Le pourcentage de biopics consacrés à des femmes n’a jamais dépassé 25 % du nombre total de biopics réalisés, d’après Karen Hollinger dans son livre Feminist Film Studies. Pourtant, ces dernières années, de plus en plus de films mettent en valeur les femmes qui ont marqué l’histoire : Lee Miller (2023), Colette (2018) ou encore Lady Nazca. Réalisé par Damien Dorsaz, le long-métrage sort en salles ce mercredi 10 décembre et a été diffusé en avant-première aux 38ᵉˢ RCC, en présence de la coscénariste Fadette Drouard. Ce biopic romancé relate les études de l’archéologue allemande Maria Reiche sur les lignes de Nazca au Pérou, dans les années 1930.
“Le cinéma est de plus en plus féminin, n’en déplaise à certains”, se réjouit Fadette Drouard. “Il y a toujours eu beaucoup de scénaristes avec, dans leur tiroir, des histoires de personnages historiques féminins. Ils étaient juste plus compliqués à produire, car moins de femmes se faisaient une place dans le milieu”, ajoute-t-elle.
« Faire justice à ces femmes, créer des modèles pour les petites filles »
Cette mise en lumière touche d’autres domaines artistiques, comme la littérature. La bande dessinée Les Culottées (2016), de Pénélope Bagieu, narre le portrait de 30 femmes oubliées de l’histoire. Elisabeth Bouchaud, physicienne, autrice et comédienne, a écrit en 2022 la série théâtrale Les Fabuleuses. Chaque pièce retrace la vie d’une femme scientifique victime de l’effet Matilda, soit la minimisation de leur contribution à la recherche.
“Mon objectif est de faire justice à ces femmes, de créer des modèles pour les petites filles et de déconstruire des mécanismes de spoliation de leur travail, souvent attribué à leurs collègues masculins”, souligne Élisabeth Bouchaud. “Le deuxième épisode raconte la vie de Jocelyn Bell, une physicienne dont le travail sur le signal radio des étoiles à neutrons a été subtilisé par son directeur de thèse. Il a obtenu le prix Nobel de physique en 1974 pour ces recherches volées”, ajoute-t-elle.

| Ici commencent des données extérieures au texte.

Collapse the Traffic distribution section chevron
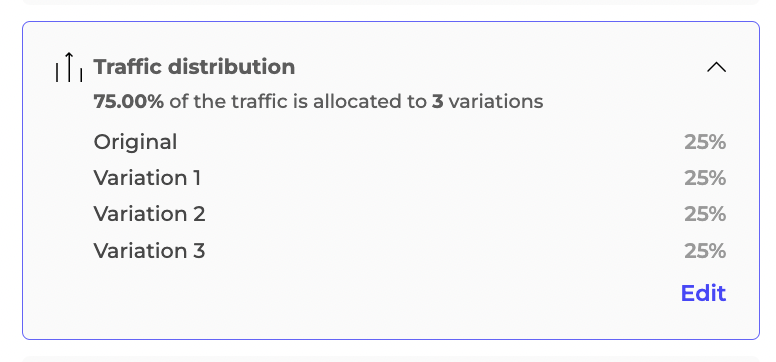776x362 pixels. 716,67

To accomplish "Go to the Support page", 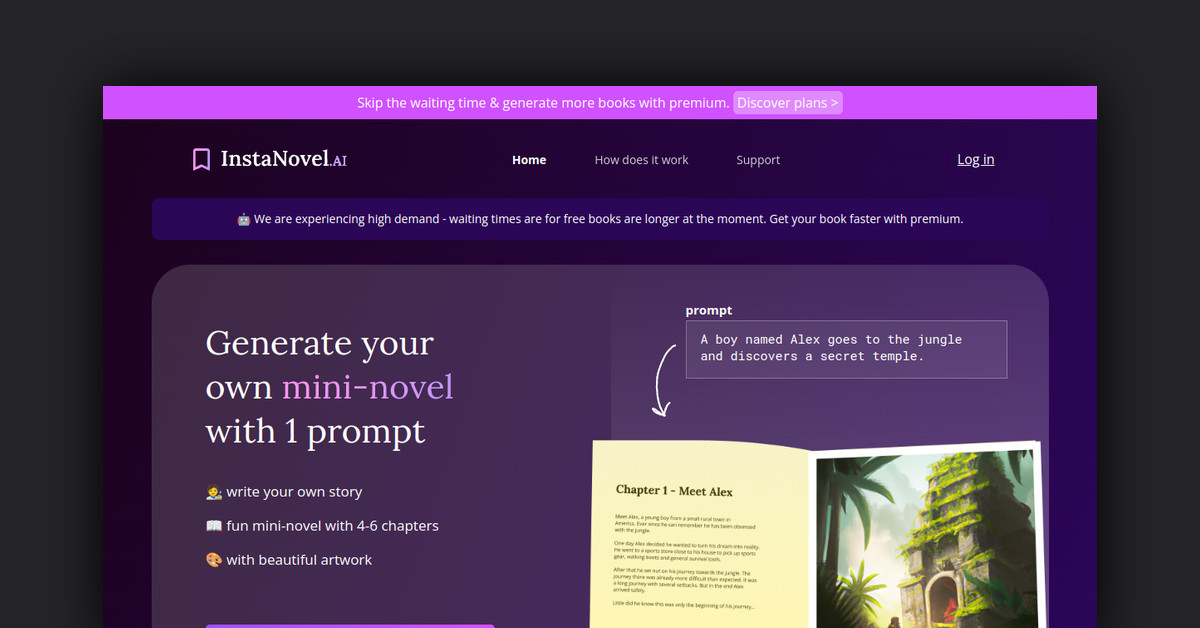I will point(758,160).
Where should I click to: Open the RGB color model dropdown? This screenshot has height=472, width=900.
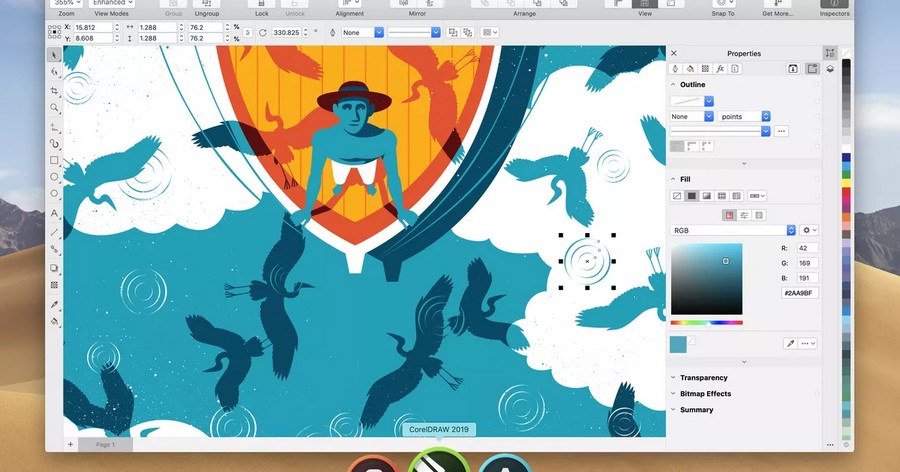point(733,230)
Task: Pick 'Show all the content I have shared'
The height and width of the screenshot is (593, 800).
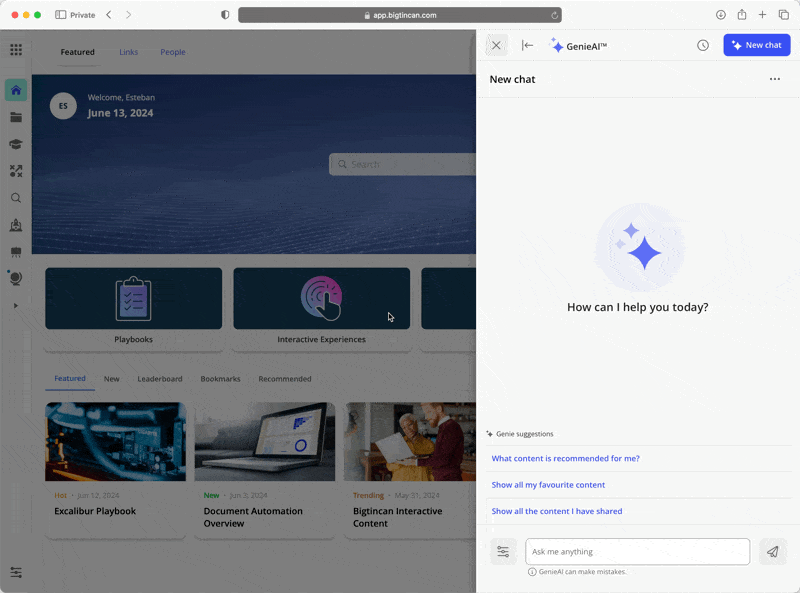Action: (556, 511)
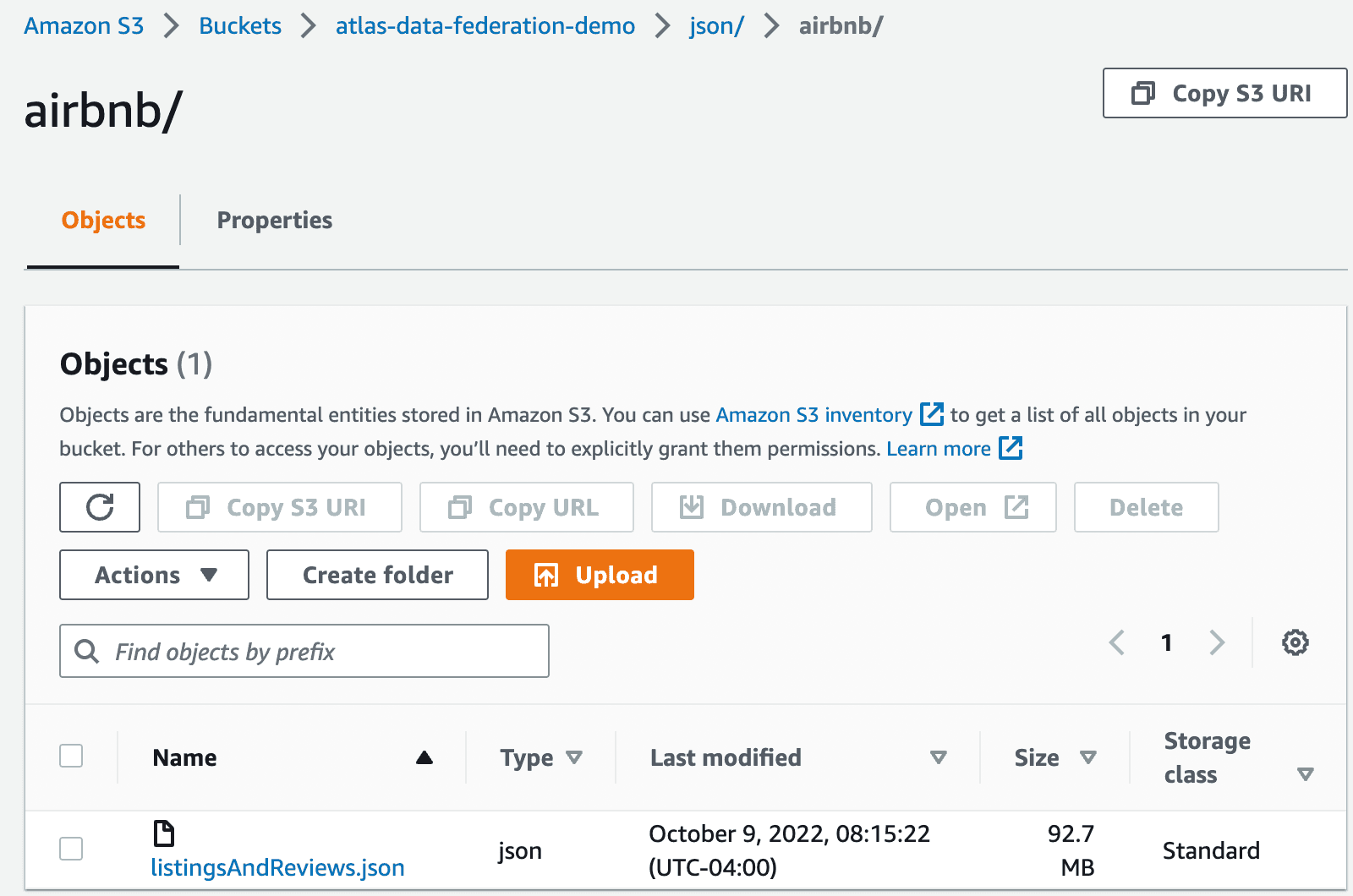Click the search magnifier icon

point(86,651)
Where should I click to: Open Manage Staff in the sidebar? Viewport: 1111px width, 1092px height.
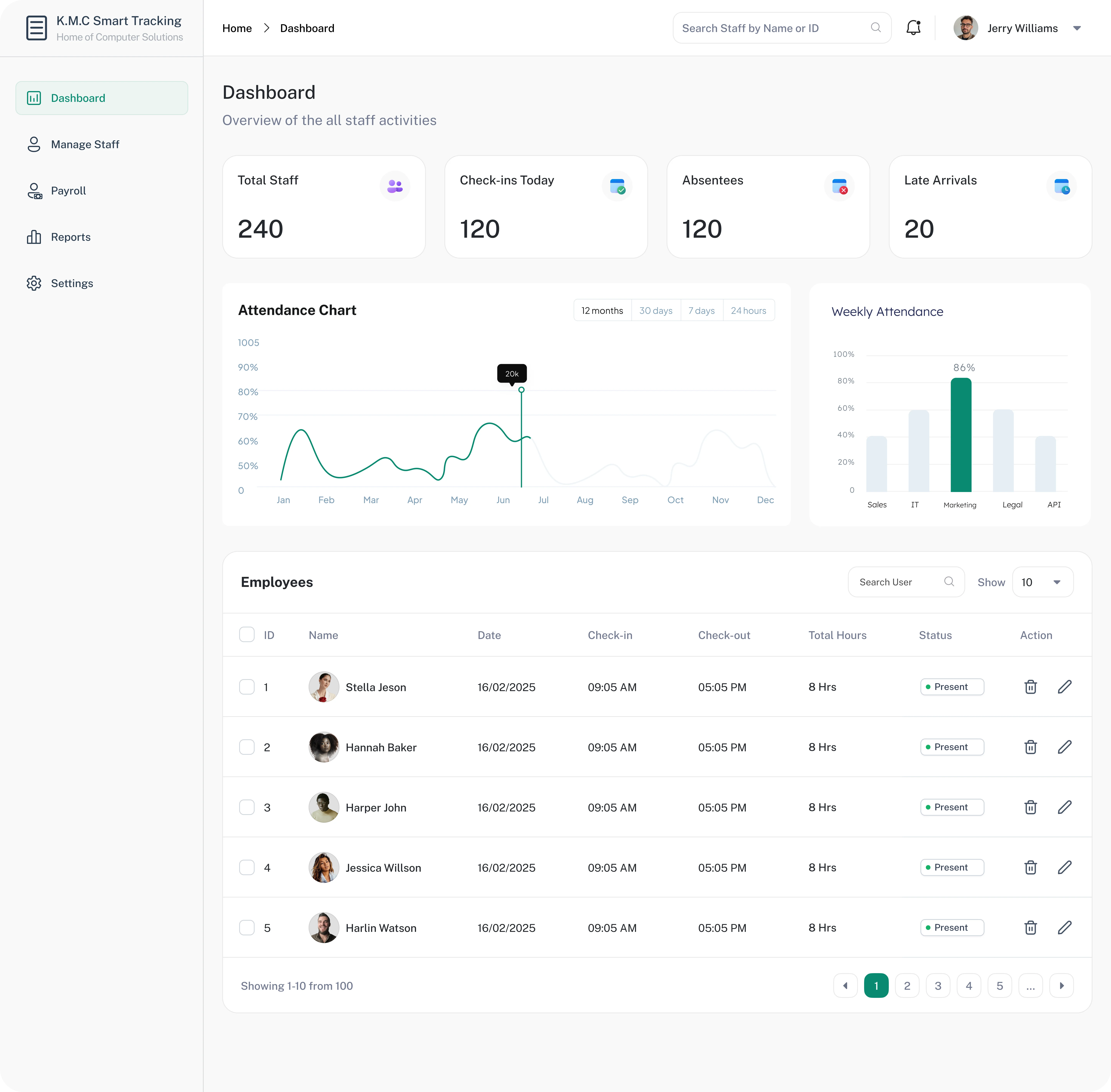85,145
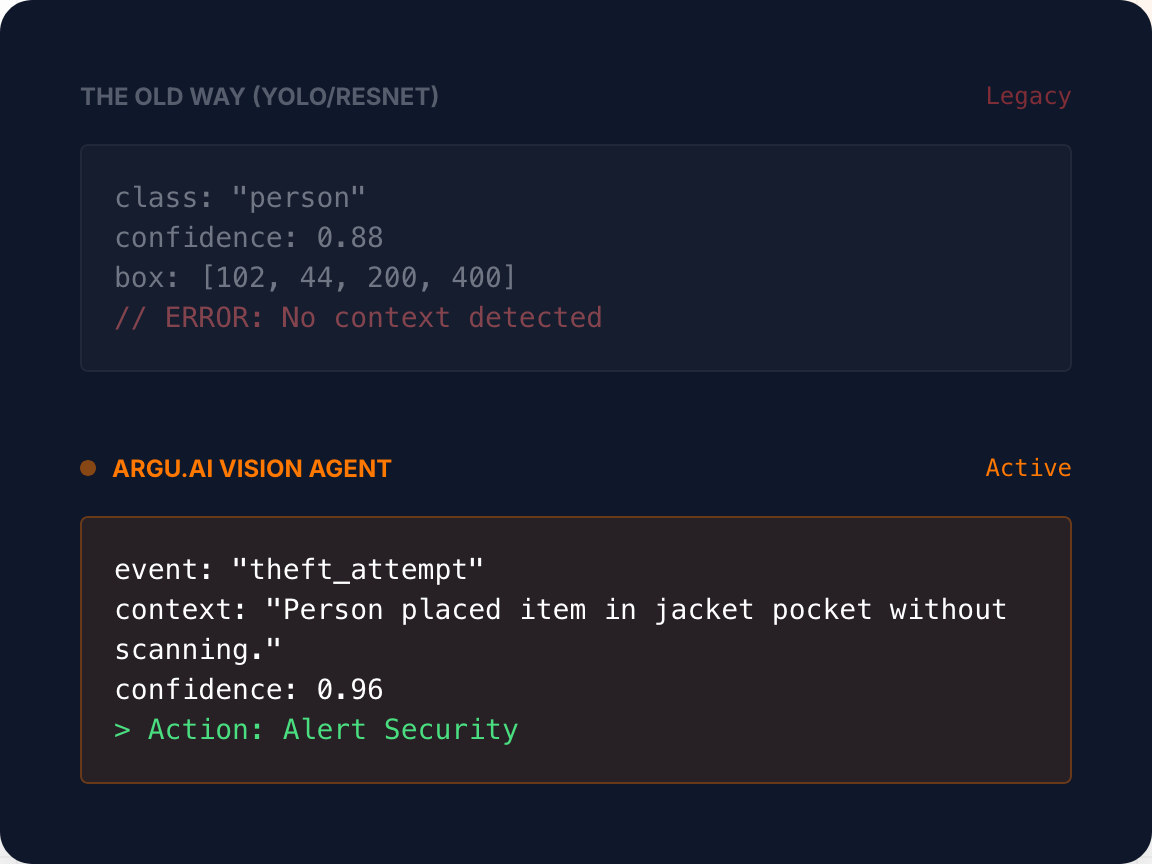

Le manque d’archives, un frein à la mise en lumière
“Je voulais faire un prochain épisode des Fabuleuses sur la mathématicienne iranienne Maryam Mirzakhani. C’est la première femme à avoir obtenu la médaille Fields en 2014, l’équivalent du prix Nobel en mathématiques. Le problème est qu’il existe trop peu de ressources sur elle”, déplore Élisabeth Bouchaud.
De son côté, Fadette Drouard a pu bénéficier des archives personnelles de Maria Reiche : “Le réalisateur l’a bien connue, ça nous a beaucoup aidé pour l’écriture.” En fictionnalisant une histoire vraie, le cinéma et le théâtre facilitent aussi le récit de la vie de ces femmes.